Jakarta, Indometro.net – Nilai tukar rupiah menguat terhadap dolar Amerika Serikat (AS) pada perdagangan akhir pekan lalu. Berdasarkan data Bloomberg, rupiah pada Jumat (21/8/2026) ditutup menguat 0,30 persen atau 54 poin ke level Rp17.694 per dolar AS.
Penguatan tersebut melanjutkan tren positif rupiah sepanjang pekan perdagangan 17–21 Agustus 2026. Secara mingguan, rupiah tercatat menguat sekitar 104 poin atau 0,58 persen, dari posisi Rp17.798 menjadi Rp17.694 per dolar AS.
Rupiah Berpeluang Kembali Menguat
Memasuki perdagangan Senin (24/8/2026), pelaku pasar masih melihat adanya peluang bagi rupiah untuk melanjutkan penguatan. Salah satu sentimen yang mendukung berasal dari pelemahan indeks dolar AS (DXY) serta kebijakan stabilisasi Bank Indonesia di pasar valuta asing.

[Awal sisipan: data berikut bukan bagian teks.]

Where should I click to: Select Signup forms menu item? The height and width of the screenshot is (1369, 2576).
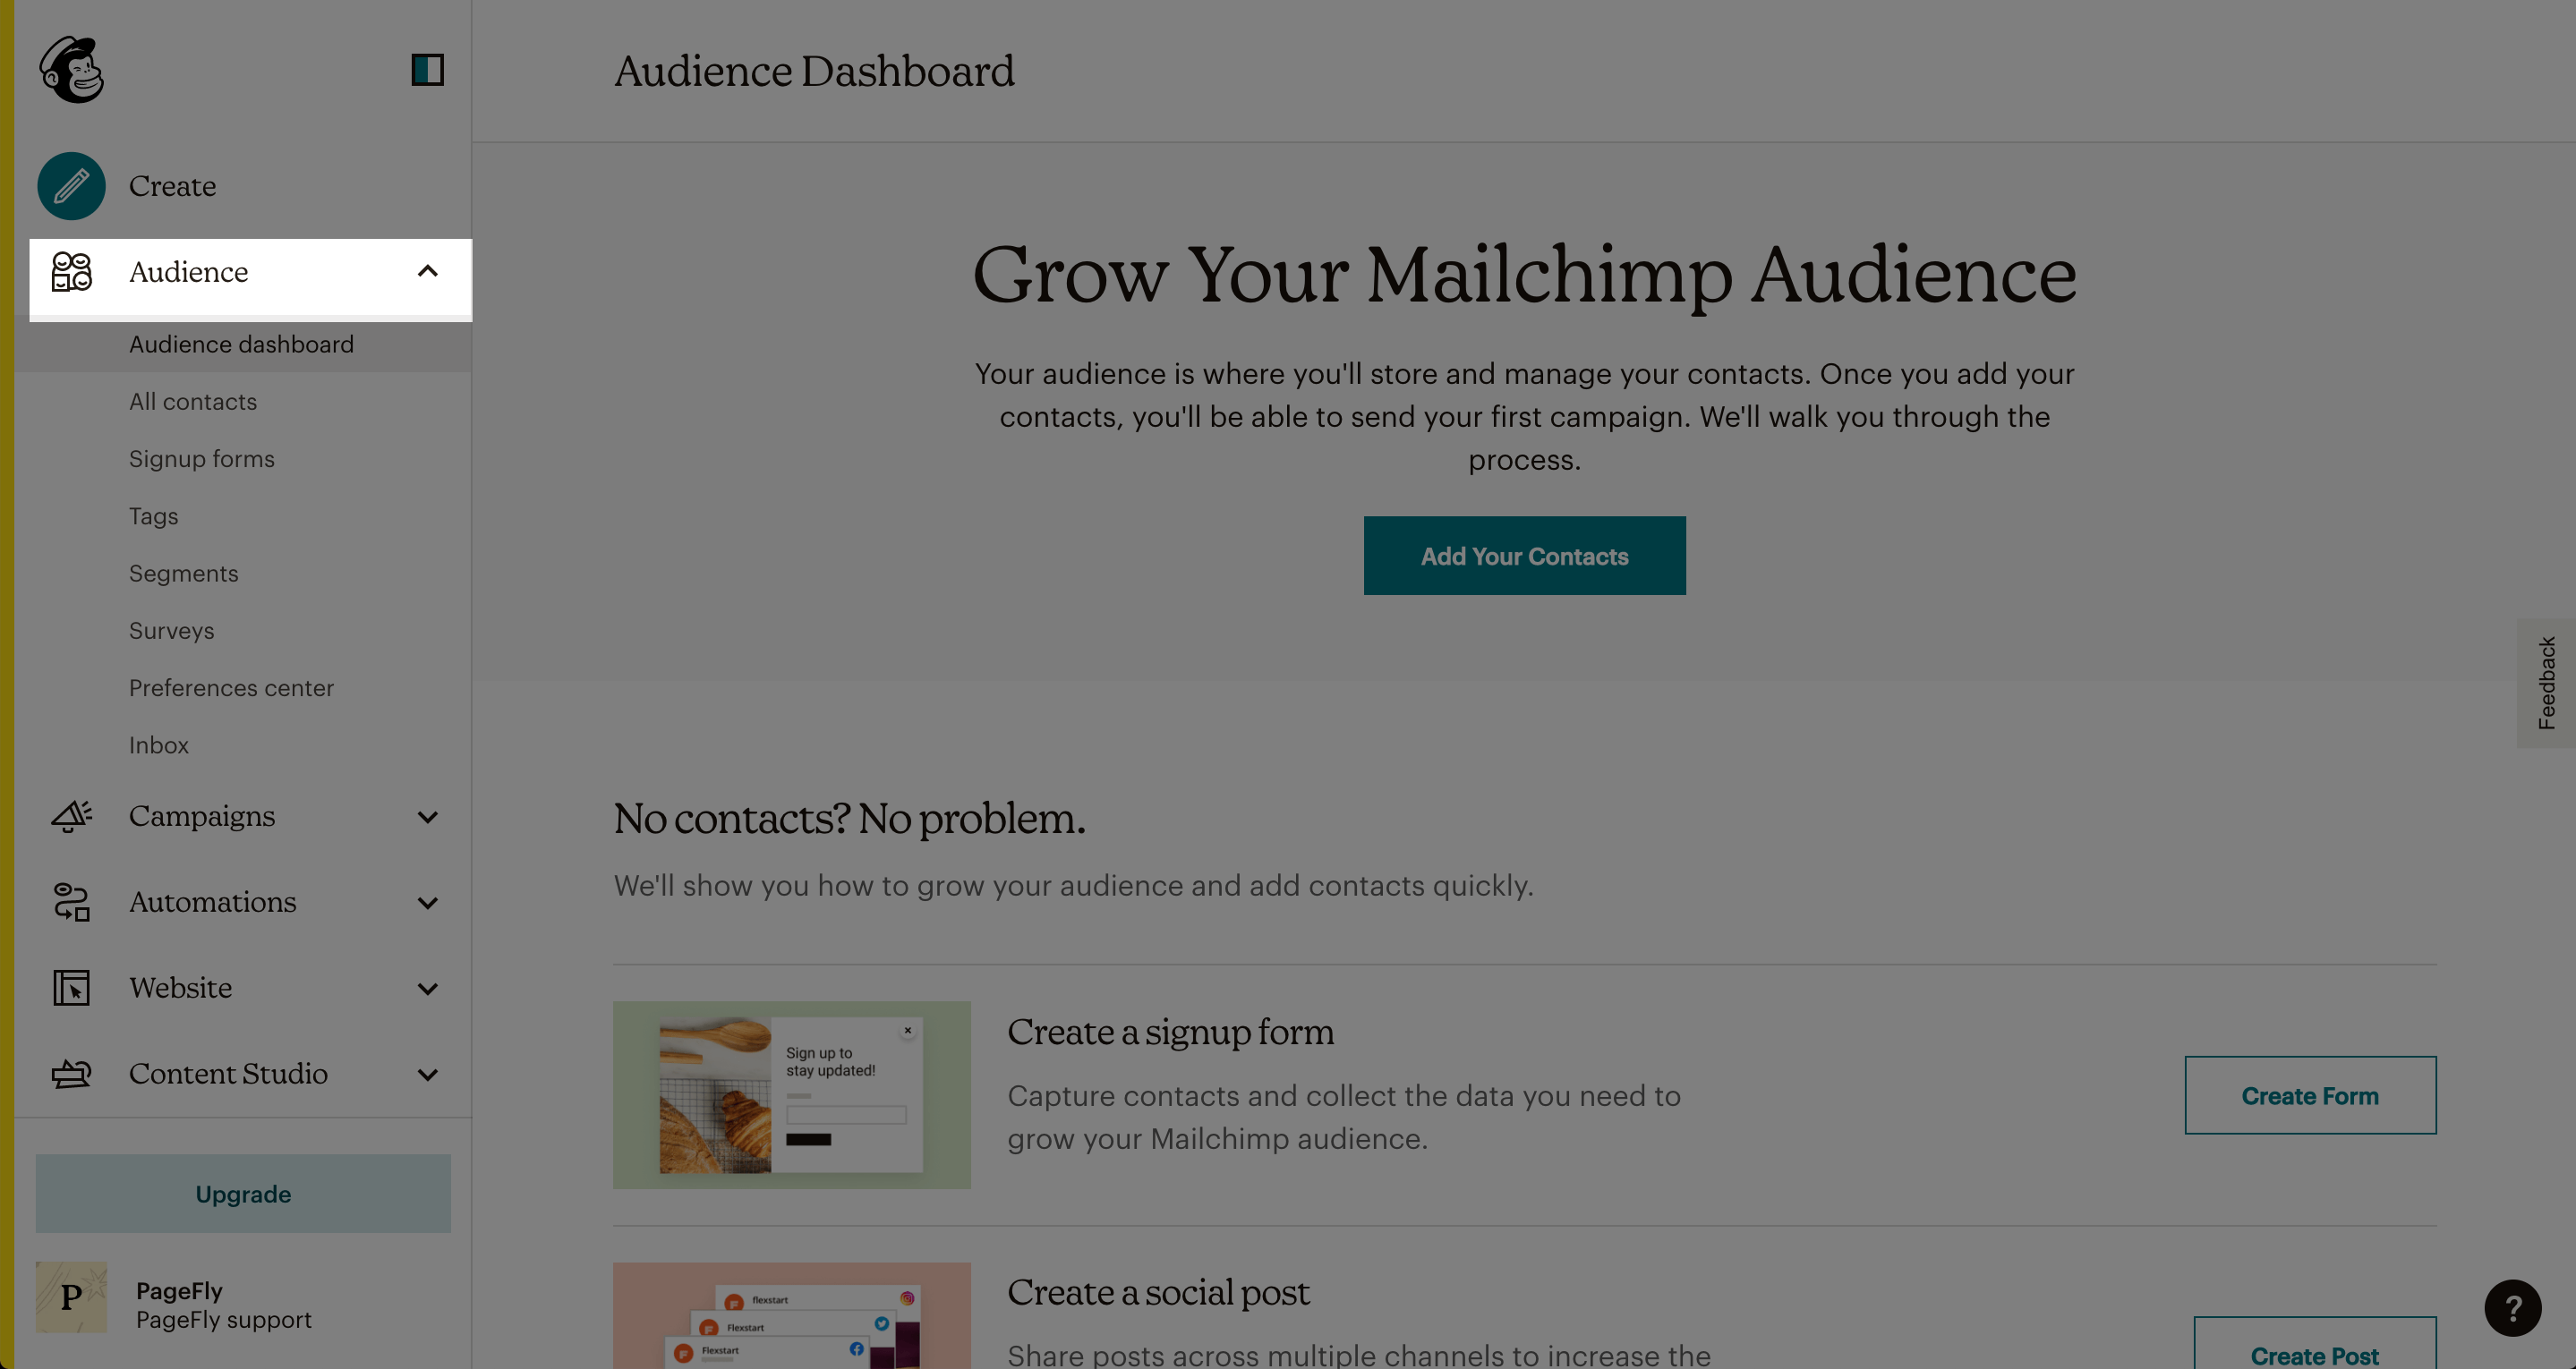click(x=201, y=458)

Sejumlah proyeksi analis memperkirakan rupiah bergerak di kisaran Rp17.640 hingga Rp17.700 per dolar AS pada awal pekan. Namun, pergerakan rupiah tetap berpotensi fluktuatif karena dipengaruhi perkembangan ekonomi global, pergerakan imbal hasil obligasi Amerika Serikat, serta arah kebijakan bank sentral AS.
Dari sisi domestik, Bank Indonesia mempertahankan BI Rate di level 5,75 persen dalam Rapat Dewan Gubernur periode 18–19 Agustus 2026. Kebijakan tersebut menjadi salah satu faktor yang dinilai turut menjaga daya tarik aset keuangan dalam negeri.
Selain nilai tukar rupiah di pasar spot, kurs referensi JISDOR Bank Indonesia pada akhir pekan lalu juga tercatat menguat 0,42 persen dari Rp17.779 menjadi Rp17.705 per dolar AS.
Meski demikian, pelaku pasar tetap perlu mencermati sentimen eksternal. Perubahan arah indeks dolar AS, imbal hasil US Treasury, harga komoditas energi, serta perkembangan kebijakan The Fed dapat memengaruhi pergerakan rupiah dalam perdagangan berikutnya.
Dengan kondisi tersebut, rupiah menguat menjadi salah satu perhatian utama pasar keuangan Indonesia pada awal pekan ini. Investor masih menunggu perkembangan ekonomi global dan kebijakan moneter yang dapat menentukan arah nilai tukar rupiah terhadap dolar AS selanjutnya.